Start of Task input
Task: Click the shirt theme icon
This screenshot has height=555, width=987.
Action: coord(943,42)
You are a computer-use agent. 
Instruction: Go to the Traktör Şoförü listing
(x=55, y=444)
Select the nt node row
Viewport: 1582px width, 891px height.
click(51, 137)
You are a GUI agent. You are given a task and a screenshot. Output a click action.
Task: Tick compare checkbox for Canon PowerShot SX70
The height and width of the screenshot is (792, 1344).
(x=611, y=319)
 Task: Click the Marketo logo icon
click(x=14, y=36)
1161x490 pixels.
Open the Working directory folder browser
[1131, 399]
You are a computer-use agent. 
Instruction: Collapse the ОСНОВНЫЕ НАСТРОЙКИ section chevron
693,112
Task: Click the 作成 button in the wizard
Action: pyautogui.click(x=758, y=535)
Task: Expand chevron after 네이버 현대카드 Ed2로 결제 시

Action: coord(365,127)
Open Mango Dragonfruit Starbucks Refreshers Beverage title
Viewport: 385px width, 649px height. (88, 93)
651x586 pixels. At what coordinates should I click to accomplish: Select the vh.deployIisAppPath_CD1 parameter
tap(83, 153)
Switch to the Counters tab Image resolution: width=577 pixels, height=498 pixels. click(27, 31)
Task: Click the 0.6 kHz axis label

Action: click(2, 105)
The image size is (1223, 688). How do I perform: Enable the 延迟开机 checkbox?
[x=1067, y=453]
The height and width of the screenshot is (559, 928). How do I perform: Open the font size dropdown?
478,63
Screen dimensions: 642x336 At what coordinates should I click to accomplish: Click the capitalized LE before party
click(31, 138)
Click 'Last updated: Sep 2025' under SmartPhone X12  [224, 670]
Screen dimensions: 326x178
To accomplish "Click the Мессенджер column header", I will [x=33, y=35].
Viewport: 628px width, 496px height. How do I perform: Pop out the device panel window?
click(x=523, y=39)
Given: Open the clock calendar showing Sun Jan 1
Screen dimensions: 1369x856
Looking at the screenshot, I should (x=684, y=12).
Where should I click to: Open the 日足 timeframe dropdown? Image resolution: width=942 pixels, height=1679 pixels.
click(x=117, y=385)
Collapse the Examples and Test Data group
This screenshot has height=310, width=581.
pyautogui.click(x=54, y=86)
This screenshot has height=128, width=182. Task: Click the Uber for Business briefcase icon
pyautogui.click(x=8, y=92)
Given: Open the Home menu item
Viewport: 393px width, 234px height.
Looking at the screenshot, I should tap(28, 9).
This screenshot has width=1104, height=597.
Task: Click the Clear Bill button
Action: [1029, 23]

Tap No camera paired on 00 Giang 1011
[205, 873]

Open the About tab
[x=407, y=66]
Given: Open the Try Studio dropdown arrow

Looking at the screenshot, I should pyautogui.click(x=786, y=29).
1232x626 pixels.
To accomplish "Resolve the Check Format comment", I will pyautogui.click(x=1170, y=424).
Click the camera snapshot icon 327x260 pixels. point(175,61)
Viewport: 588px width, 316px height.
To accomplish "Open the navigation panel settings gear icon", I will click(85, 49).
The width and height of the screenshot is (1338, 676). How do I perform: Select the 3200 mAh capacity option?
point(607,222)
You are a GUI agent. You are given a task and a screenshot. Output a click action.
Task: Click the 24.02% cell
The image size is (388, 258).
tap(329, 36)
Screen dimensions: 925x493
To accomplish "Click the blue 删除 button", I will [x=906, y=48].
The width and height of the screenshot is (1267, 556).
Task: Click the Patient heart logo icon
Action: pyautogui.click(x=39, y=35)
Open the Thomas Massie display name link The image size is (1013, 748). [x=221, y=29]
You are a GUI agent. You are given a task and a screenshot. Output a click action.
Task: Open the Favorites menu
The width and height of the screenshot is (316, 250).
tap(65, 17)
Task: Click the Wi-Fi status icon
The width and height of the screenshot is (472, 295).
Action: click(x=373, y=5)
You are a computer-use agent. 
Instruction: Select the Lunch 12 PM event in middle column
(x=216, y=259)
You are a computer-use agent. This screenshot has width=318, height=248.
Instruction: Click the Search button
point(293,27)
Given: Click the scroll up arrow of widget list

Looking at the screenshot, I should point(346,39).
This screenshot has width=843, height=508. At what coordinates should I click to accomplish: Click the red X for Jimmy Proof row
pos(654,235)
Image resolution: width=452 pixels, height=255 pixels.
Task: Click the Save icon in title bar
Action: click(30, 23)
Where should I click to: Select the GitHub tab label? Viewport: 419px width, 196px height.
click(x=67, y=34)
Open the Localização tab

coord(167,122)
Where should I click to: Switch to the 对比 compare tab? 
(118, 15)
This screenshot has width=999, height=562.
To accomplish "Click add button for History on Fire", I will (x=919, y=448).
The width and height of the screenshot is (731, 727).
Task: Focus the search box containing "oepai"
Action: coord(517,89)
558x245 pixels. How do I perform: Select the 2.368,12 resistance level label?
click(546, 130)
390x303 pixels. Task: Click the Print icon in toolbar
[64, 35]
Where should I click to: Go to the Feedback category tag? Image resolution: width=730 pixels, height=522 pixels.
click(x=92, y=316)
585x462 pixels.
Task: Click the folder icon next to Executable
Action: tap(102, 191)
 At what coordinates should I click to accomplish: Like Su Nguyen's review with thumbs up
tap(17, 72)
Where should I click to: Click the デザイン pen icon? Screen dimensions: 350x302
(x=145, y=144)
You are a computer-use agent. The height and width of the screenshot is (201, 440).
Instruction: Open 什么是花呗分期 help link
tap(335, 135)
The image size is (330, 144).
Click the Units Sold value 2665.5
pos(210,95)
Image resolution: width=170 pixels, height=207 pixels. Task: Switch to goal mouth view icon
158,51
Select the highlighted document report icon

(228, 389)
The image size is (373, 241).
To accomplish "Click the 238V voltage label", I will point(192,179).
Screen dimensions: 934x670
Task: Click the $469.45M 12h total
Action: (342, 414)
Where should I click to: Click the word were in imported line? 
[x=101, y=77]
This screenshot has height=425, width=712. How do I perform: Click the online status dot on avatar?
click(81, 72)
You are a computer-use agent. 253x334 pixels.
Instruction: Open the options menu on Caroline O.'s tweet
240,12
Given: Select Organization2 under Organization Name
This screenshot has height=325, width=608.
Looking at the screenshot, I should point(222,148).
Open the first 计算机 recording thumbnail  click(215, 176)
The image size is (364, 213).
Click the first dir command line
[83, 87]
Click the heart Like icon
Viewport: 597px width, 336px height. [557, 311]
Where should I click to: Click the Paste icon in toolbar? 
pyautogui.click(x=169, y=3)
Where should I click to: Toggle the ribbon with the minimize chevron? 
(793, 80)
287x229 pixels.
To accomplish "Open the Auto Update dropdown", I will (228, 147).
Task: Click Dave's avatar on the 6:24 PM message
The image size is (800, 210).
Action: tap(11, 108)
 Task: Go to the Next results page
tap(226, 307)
End of Task input
_Work request_
Going back over the entries above, copy word for word every line from the one that has "Tap No camera paired on 00 Giang 1011" on through the one that has "Open the Thomas".

_Reply to the exercise_
Tap No camera paired on 00 Giang 1011
[205, 873]

Open the About tab
[x=407, y=66]
Given: Open the Try Studio dropdown arrow

Looking at the screenshot, I should pyautogui.click(x=786, y=29).
1232x626 pixels.
To accomplish "Resolve the Check Format comment", I will pyautogui.click(x=1170, y=424).
Click the camera snapshot icon 327x260 pixels. point(175,61)
Viewport: 588px width, 316px height.
To accomplish "Open the navigation panel settings gear icon", I will click(85, 49).
The width and height of the screenshot is (1338, 676). How do I perform: Select the 3200 mAh capacity option?
point(607,222)
You are a GUI agent. You are given a task and a screenshot. Output a click action.
Task: Click the 24.02% cell
The image size is (388, 258).
tap(329, 36)
Screen dimensions: 925x493
To accomplish "Click the blue 删除 button", I will [x=906, y=48].
The width and height of the screenshot is (1267, 556).
Task: Click the Patient heart logo icon
Action: pyautogui.click(x=39, y=35)
Open the Thomas Massie display name link The image size is (1013, 748). [x=221, y=29]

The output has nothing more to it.